How do I implement a query parameter in Postgres based on a constant table's row?-CodePudding

I have the following query:

-- Really fast
-- Explain Analyze: https://explain.depesz.com/s/lsq8
with start_time as (
  select '2022-06-02T17:45:43Z':: timestamp with time zone as time
)

-- 200x slower
-- Explain Analyze: https://explain.depesz.com/s/CavD
with start_time as (
  select last_update as time
  from processed.last_update
  where table_name = 'token_supply'
)

select  ident as ma_id
    ,   sum(quantity) as quantity
    ,   sum(quantity) filter (where quantity > 0) as quantity_minted
from public.ma_tx_mint
where exists (
  select id
  from public.tx
  where tx.id = ma_tx_mint.tx_id
    and exists (
      select id
      from public.block
      cross join start_time
      where block.id = tx.block_id
        and block.time >= start_time.time
    )
)
group by ident

I am trying to query records added to a table after a specified time. If the time is hard coded like in the first start_time the query runs in 0.2 seconds. In the case of the second start_time where I dynamically retrieve the time, the query runs for 40 seconds.

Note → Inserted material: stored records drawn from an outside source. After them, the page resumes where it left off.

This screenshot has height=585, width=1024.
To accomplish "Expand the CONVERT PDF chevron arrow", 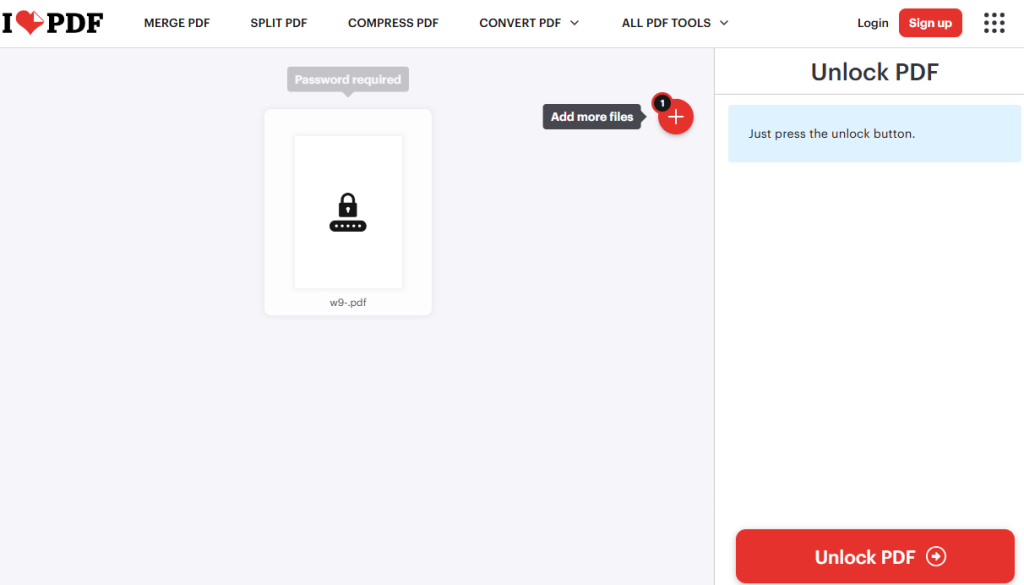I will (576, 22).
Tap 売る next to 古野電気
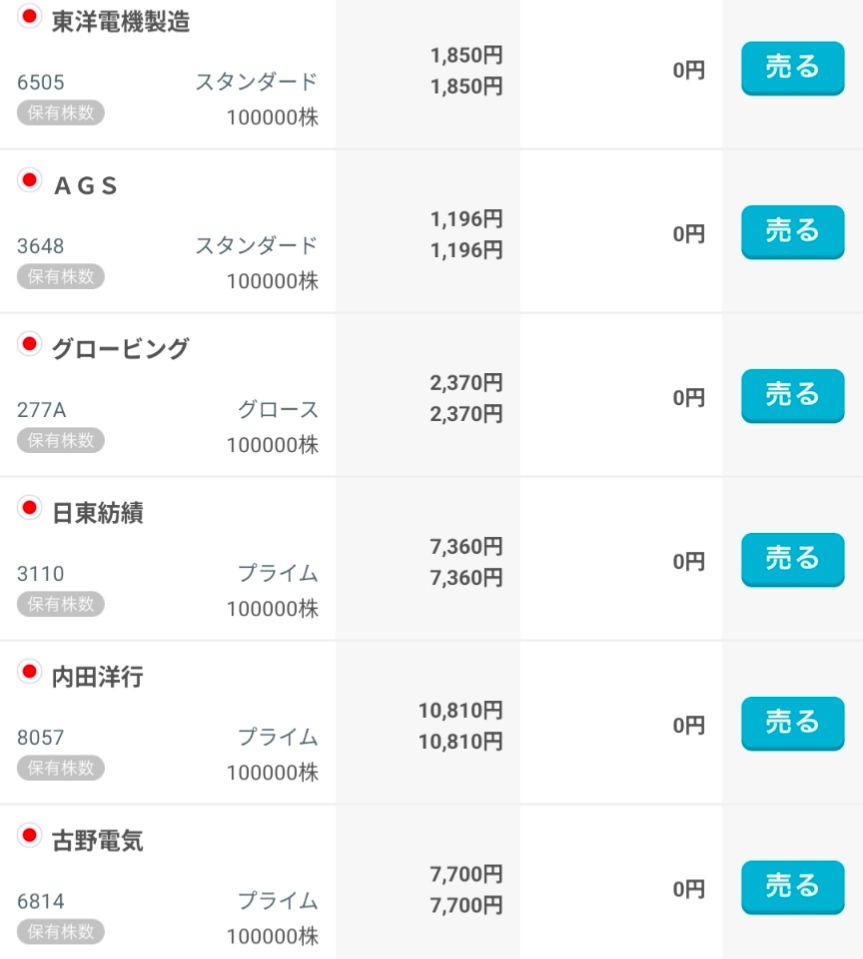 (x=792, y=888)
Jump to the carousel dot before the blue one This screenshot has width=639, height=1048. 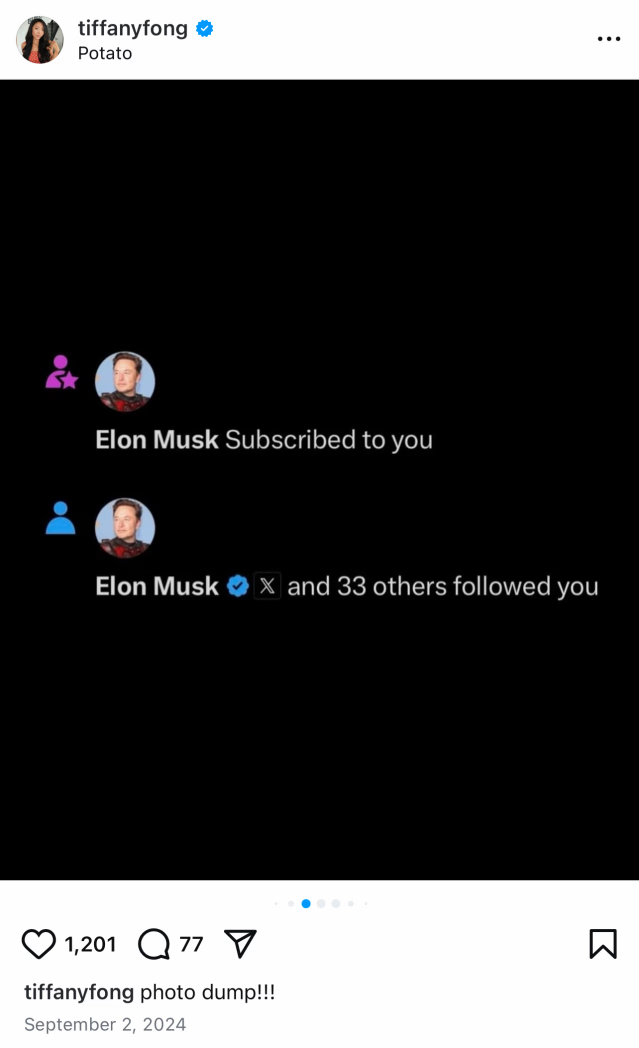291,904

How can I get Postgres to treat these two cases identically and dynamically query the ma_tx_mint table based on another table's row?

Version: PostgreSQL 13.6 on x86_64-pc-linux-gnu, compiled by Debian clang version 12.0.1, 64-bit

Tables:

create table public.ma_tx_mint (
    id bigint
  , quantity numeric
  , tx_id bigint
  , ident bigint
  , primary key(id)
);

create table public.tx (
    id bigint
  , block_id bigint
  , primary key(id)
);

create table public.block (
    id bigint
  , time timestamp with time zone
  , primary key(id)
);

create table processed.last_update (
    table_name varchar
  , last_update timestamp with time zone
  , primary key(table_name)
);

Explain Analyze:

fast: https://explain.depesz.com/s/lsq8
slow: https://explain.depesz.com/s/CavD

CodePudding user response：

The problem

Postgres has column statistics including histogram bounds. Your constant timestamp (fast variant) seems to be close to the latest few rows, so Postgres knows to expect very few qualifying rows from table block. And that estimate turns out ok:

Index Scan using idx_block_time on block (cost=0.43..14.29 rows=163 width=8)
                                         (actual time=0.825..1.146 rows=891 loops=1)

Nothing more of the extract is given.